Stored data
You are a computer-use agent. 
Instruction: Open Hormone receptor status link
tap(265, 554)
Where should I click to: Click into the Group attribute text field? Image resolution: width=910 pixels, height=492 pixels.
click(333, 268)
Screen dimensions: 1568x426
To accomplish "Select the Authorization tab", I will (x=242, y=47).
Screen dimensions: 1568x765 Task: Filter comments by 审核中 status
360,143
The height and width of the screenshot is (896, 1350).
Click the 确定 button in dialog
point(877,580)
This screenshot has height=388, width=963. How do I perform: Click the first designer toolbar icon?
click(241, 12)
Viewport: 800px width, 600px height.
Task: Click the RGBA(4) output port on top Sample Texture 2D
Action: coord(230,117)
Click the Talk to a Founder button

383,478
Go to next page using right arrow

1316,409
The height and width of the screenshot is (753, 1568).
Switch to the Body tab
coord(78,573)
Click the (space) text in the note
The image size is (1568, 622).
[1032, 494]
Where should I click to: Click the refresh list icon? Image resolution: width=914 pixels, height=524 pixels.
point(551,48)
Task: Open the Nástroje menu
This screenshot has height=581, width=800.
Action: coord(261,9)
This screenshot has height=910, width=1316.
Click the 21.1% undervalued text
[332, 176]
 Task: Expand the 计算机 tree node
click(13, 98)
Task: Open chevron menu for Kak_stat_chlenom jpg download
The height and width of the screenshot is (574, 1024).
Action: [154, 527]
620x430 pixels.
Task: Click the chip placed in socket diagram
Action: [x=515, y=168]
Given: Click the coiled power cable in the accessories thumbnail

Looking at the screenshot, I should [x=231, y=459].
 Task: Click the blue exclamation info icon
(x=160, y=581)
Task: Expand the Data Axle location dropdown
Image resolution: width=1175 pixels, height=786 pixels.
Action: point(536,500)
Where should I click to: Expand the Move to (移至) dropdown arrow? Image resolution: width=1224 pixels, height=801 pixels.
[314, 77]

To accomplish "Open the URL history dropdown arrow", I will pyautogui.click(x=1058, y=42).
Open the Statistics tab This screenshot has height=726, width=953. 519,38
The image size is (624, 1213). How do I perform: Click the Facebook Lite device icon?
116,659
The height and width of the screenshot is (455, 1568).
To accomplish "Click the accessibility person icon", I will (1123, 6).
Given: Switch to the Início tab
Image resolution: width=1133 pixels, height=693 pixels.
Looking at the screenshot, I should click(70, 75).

_TO DO_
What is needed is an exact copy of the lines above, from the one containing "Image resolution: width=1175" through the one containing "Open the Statistics", with nothing added.

_EXERCISE ANSWER_
Image resolution: width=1175 pixels, height=786 pixels.
Action: point(536,500)
Where should I click to: Expand the Move to (移至) dropdown arrow? Image resolution: width=1224 pixels, height=801 pixels.
[314, 77]

To accomplish "Open the URL history dropdown arrow", I will pyautogui.click(x=1058, y=42).
Open the Statistics tab This screenshot has height=726, width=953. 519,38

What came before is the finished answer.